Media indexing
Contents
When a file is uploaded to XP, its textual content and embedded metadata are extracted and indexed automatically using Apache Tika. The contents of PDFs, Word documents, spreadsheets, presentations, and other text-bearing files become searchable alongside regular editorial content — no extra configuration required.
What gets indexed
-
Readable text content — Tika extracts the readable text from text-bearing formats (the words inside a PDF, Word document, spreadsheet, etc.) and stores it in the attachment’s
textfield. That text is added to the_alltextindex, the default target for full-text search queries. -
Standard fields — mime type, file size, and original file name are stored in the attachment fields and searchable for every media type.
-
Additional fields —
media:imagecontent has several standard fields, as well as mixins underx.media.*(EXIF, IPTC, and XMP mapped toimageInfo,cameraInfo,gpsInfo), making camera settings, GPS coordinates, and dimensions directly queryable. See Image content type for the full field catalogue.

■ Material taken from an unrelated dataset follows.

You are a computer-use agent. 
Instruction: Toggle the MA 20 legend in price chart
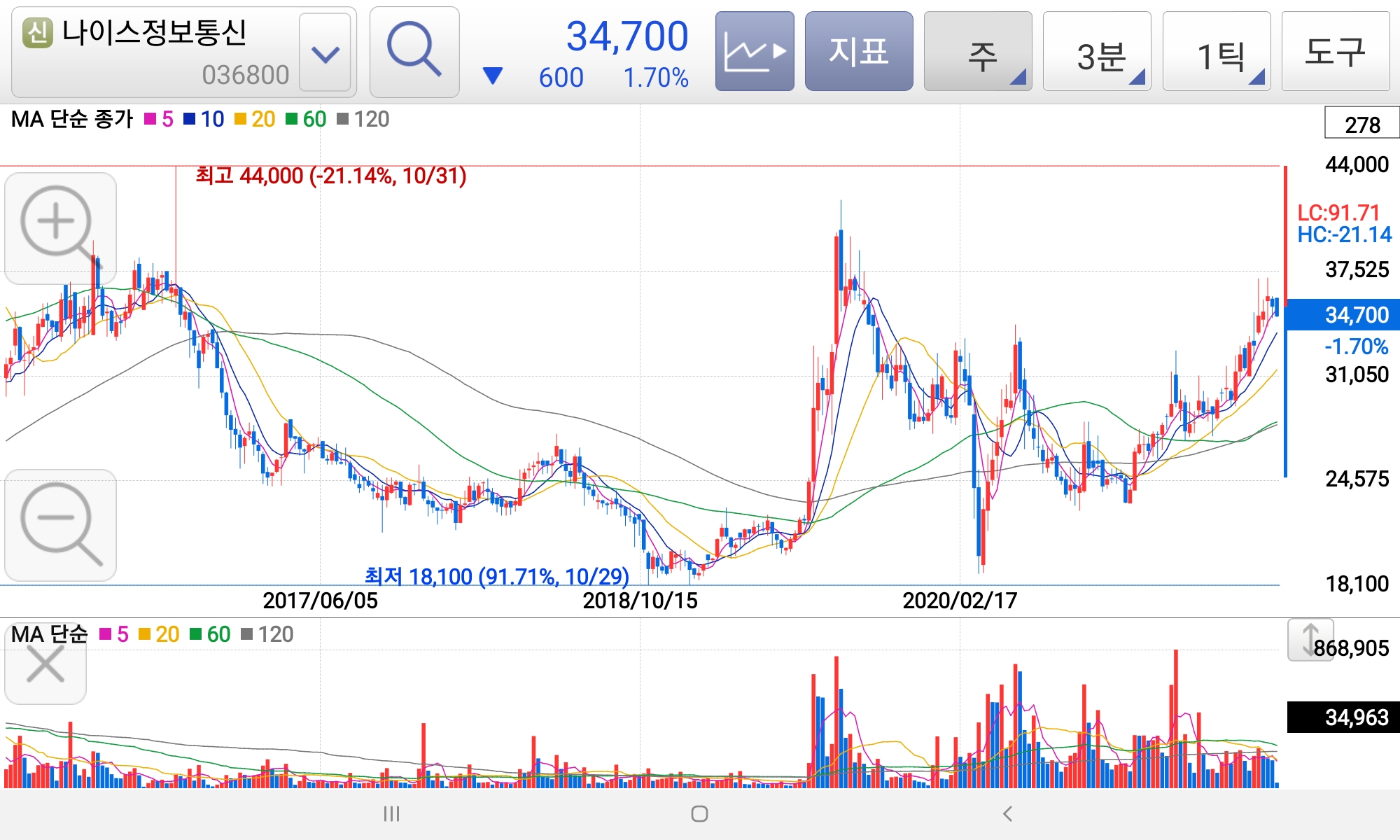255,120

| Apart from images, built-in media types do not produce structured metadata. Tika extracts only the readable content — not file metadata — so properties such as document page counts or video durations are not captured and cannot be searched. |
Full-text search example
A full-text query matches the extracted content of every media item alongside editorial text fields. The query below finds all content — including PDFs, Word documents, and any regular content type — where indexed text contains the word "quarterly":
{
guillotine {
queryDsl(
query: { fulltext: { fields: ["_alltext"], query: "quarterly" } },
first: 20
) {
_id
displayName
type
}
}
}
{
"data": {
"guillotine": {
"queryDsl": [
{
"_id": "a1b2c3d4-...",
"displayName": "Q1 report.pdf",
"type": "media:document"
},
{
"_id": "e5f6g7h8-...",
"displayName": "Quarterly review",
"type": "com.example.myapp:article"
}
]
}
}
}
To restrict a search to media only, add a type filter (see Querying for the full DSL reference):
{
guillotine {
queryDsl(
query: {
boolean: {
must: [
{ fulltext: { fields: ["_alltext"], query: "quarterly" } },
{ matchAll: {} }
]
}
},
contentTypes: ["media:document", "media:spreadsheet", "media:presentation"],
first: 20
) {
_id
displayName
type
}
}
}